* _PROBLEM STATEMENT_:
Can you lay out every line of the items below as a JSON list of strings, one string per line, with blank lines left out?

* _INFORMATION GIVEN_:
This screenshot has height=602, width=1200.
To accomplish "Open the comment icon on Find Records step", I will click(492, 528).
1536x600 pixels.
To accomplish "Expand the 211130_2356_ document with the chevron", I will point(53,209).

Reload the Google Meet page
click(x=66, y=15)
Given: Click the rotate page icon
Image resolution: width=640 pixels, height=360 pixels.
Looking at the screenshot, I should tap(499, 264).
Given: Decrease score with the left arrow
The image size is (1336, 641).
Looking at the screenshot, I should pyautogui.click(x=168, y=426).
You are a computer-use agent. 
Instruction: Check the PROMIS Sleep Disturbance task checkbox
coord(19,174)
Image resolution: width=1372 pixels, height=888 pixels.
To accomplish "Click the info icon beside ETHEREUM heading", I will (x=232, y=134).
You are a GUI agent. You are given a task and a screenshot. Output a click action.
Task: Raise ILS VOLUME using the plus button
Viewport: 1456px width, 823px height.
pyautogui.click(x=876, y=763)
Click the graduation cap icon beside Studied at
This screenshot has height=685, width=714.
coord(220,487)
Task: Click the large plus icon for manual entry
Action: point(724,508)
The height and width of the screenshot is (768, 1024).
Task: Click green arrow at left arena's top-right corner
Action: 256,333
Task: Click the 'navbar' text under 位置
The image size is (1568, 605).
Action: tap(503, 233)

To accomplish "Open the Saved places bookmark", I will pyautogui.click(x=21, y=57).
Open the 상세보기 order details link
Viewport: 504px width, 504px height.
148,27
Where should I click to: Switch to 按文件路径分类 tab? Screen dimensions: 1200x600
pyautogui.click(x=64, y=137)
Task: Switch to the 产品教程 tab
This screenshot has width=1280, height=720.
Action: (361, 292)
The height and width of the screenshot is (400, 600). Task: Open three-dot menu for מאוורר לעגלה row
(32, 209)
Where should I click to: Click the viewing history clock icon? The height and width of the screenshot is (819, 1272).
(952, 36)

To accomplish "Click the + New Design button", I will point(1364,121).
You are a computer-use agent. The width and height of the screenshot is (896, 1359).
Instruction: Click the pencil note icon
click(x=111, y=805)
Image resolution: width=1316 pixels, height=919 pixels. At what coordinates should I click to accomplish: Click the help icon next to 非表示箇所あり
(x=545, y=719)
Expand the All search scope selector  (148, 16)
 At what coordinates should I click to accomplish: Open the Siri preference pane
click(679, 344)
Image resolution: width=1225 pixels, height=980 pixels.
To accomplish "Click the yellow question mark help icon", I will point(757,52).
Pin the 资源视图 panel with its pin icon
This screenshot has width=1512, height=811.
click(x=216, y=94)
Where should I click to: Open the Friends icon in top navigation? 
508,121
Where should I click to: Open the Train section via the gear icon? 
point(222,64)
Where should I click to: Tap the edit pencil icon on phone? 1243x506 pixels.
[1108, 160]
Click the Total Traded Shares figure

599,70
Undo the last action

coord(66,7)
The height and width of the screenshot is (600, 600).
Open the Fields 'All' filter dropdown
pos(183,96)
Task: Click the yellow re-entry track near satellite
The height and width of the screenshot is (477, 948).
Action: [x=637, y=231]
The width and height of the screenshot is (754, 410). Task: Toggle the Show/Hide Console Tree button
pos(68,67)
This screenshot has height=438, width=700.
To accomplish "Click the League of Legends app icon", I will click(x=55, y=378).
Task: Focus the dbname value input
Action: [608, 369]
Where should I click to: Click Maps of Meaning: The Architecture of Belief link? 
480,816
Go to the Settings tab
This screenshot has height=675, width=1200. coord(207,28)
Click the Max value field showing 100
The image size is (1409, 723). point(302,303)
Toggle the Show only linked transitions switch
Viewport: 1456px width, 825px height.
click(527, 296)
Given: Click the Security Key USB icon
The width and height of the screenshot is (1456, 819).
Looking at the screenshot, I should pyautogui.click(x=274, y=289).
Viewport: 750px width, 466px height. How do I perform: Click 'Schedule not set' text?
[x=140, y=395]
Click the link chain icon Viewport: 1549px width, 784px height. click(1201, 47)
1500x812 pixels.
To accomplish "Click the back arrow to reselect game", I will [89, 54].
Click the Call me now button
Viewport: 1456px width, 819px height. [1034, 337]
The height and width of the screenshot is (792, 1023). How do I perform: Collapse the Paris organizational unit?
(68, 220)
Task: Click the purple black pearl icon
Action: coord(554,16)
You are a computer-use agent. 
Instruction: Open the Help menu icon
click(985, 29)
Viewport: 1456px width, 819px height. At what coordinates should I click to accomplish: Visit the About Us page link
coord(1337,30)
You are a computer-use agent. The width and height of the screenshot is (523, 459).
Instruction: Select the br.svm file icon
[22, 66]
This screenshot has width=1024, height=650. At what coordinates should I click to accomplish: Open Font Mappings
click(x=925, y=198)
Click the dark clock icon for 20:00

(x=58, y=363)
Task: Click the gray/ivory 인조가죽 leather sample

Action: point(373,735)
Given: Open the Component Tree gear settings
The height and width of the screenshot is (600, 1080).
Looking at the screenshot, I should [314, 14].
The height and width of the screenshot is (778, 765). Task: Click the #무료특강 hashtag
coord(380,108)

* _SOLUTION_:
[
  "This screenshot has height=602, width=1200.",
  "To accomplish \"Open the comment icon on Find Records step\", I will click(492, 528).",
  "1536x600 pixels.",
  "To accomplish \"Expand the 211130_2356_ document with the chevron\", I will point(53,209).",
  "Reload the Google Meet page",
  "click(x=66, y=15)",
  "Given: Click the rotate page icon",
  "Image resolution: width=640 pixels, height=360 pixels.",
  "Looking at the screenshot, I should tap(499, 264).",
  "Given: Decrease score with the left arrow",
  "The image size is (1336, 641).",
  "Looking at the screenshot, I should pyautogui.click(x=168, y=426).",
  "You are a computer-use agent. ",
  "Instruction: Check the PROMIS Sleep Disturbance task checkbox",
  "coord(19,174)",
  "Image resolution: width=1372 pixels, height=888 pixels.",
  "To accomplish \"Click the info icon beside ETHEREUM heading\", I will (x=232, y=134).",
  "You are a GUI agent. You are given a task and a screenshot. Output a click action.",
  "Task: Raise ILS VOLUME using the plus button",
  "Viewport: 1456px width, 823px height.",
  "pyautogui.click(x=876, y=763)",
  "Click the graduation cap icon beside Studied at",
  "This screenshot has height=685, width=714.",
  "coord(220,487)",
  "Task: Click the large plus icon for manual entry",
  "Action: point(724,508)",
  "The height and width of the screenshot is (768, 1024).",
  "Task: Click green arrow at left arena's top-right corner",
  "Action: 256,333",
  "Task: Click the 'navbar' text under 位置",
  "The image size is (1568, 605).",
  "Action: tap(503, 233)",
  "To accomplish \"Open the Saved places bookmark\", I will pyautogui.click(x=21, y=57).",
  "Open the 상세보기 order details link",
  "Viewport: 504px width, 504px height.",
  "148,27",
  "Where should I click to: Switch to 按文件路径分类 tab? Screen dimensions: 1200x600",
  "pyautogui.click(x=64, y=137)",
  "Task: Switch to the 产品教程 tab",
  "This screenshot has width=1280, height=720.",
  "Action: (361, 292)",
  "The height and width of the screenshot is (400, 600). Task: Open three-dot menu for מאוורר לעגלה row",
  "(32, 209)",
  "Where should I click to: Click the viewing history clock icon? The height and width of the screenshot is (819, 1272).",
  "(952, 36)",
  "To accomplish \"Click the + New Design button\", I will point(1364,121).",
  "You are a computer-use agent. The width and height of the screenshot is (896, 1359).",
  "Instruction: Click the pencil note icon",
  "click(x=111, y=805)",
  "Image resolution: width=1316 pixels, height=919 pixels. At what coordinates should I click to accomplish: Click the help icon next to 非表示箇所あり",
  "(x=545, y=719)",
  "Expand the All search scope selector  (148, 16)",
  " At what coordinates should I click to accomplish: Open the Siri preference pane",
  "click(679, 344)",
  "Image resolution: width=1225 pixels, height=980 pixels.",
  "To accomplish \"Click the yellow question mark help icon\", I will point(757,52).",
  "Pin the 资源视图 panel with its pin icon",
  "This screenshot has width=1512, height=811.",
  "click(x=216, y=94)",
  "Where should I click to: Open the Friends icon in top navigation? ",
  "508,121",
  "Where should I click to: Open the Train section via the gear icon? ",
  "point(222,64)",
  "Where should I click to: Tap the edit pencil icon on phone? 1243x506 pixels.",
  "[1108, 160]",
  "Click the Total Traded Shares figure",
  "599,70",
  "Undo the last action",
  "coord(66,7)",
  "The height and width of the screenshot is (600, 600).",
  "Open the Fields 'All' filter dropdown",
  "pos(183,96)",
  "Task: Click the yellow re-entry track near satellite",
  "The height and width of the screenshot is (477, 948).",
  "Action: [x=637, y=231]",
  "The width and height of the screenshot is (754, 410). Task: Toggle the Show/Hide Console Tree button",
  "pos(68,67)",
  "This screenshot has height=438, width=700.",
  "To accomplish \"Click the League of Legends app icon\", I will click(x=55, y=378).",
  "Task: Focus the dbname value input",
  "Action: [608, 369]",
  "Where should I click to: Click Maps of Meaning: The Architecture of Belief link? ",
  "480,816",
  "Go to the Settings tab",
  "This screenshot has height=675, width=1200. coord(207,28)",
  "Click the Max value field showing 100",
  "The image size is (1409, 723). point(302,303)",
  "Toggle the Show only linked transitions switch",
  "Viewport: 1456px width, 825px height.",
  "click(527, 296)",
  "Given: Click the Security Key USB icon",
  "The width and height of the screenshot is (1456, 819).",
  "Looking at the screenshot, I should pyautogui.click(x=274, y=289).",
  "Viewport: 750px width, 466px height. How do I perform: Click 'Schedule not set' text?",
  "[x=140, y=395]",
  "Click the link chain icon Viewport: 1549px width, 784px height. click(1201, 47)",
  "1500x812 pixels.",
  "To accomplish \"Click the back arrow to reselect game\", I will [89, 54].",
  "Click the Call me now button",
  "Viewport: 1456px width, 819px height. [1034, 337]",
  "The height and width of the screenshot is (792, 1023). How do I perform: Collapse the Paris organizational unit?",
  "(68, 220)",
  "Task: Click the purple black pearl icon",
  "Action: coord(554,16)",
  "You are a computer-use agent. ",
  "Instruction: Open the Help menu icon",
  "click(985, 29)",
  "Viewport: 1456px width, 819px height. At what coordinates should I click to accomplish: Visit the About Us page link",
  "coord(1337,30)",
  "You are a computer-use agent. The width and height of the screenshot is (523, 459).",
  "Instruction: Select the br.svm file icon",
  "[22, 66]",
  "This screenshot has width=1024, height=650. At what coordinates should I click to accomplish: Open Font Mappings",
  "click(x=925, y=198)",
  "Click the dark clock icon for 20:00",
  "(x=58, y=363)",
  "Task: Click the gray/ivory 인조가죽 leather sample",
  "Action: point(373,735)",
  "Given: Open the Component Tree gear settings",
  "The height and width of the screenshot is (600, 1080).",
  "Looking at the screenshot, I should [314, 14].",
  "The height and width of the screenshot is (778, 765). Task: Click the #무료특강 hashtag",
  "coord(380,108)"
]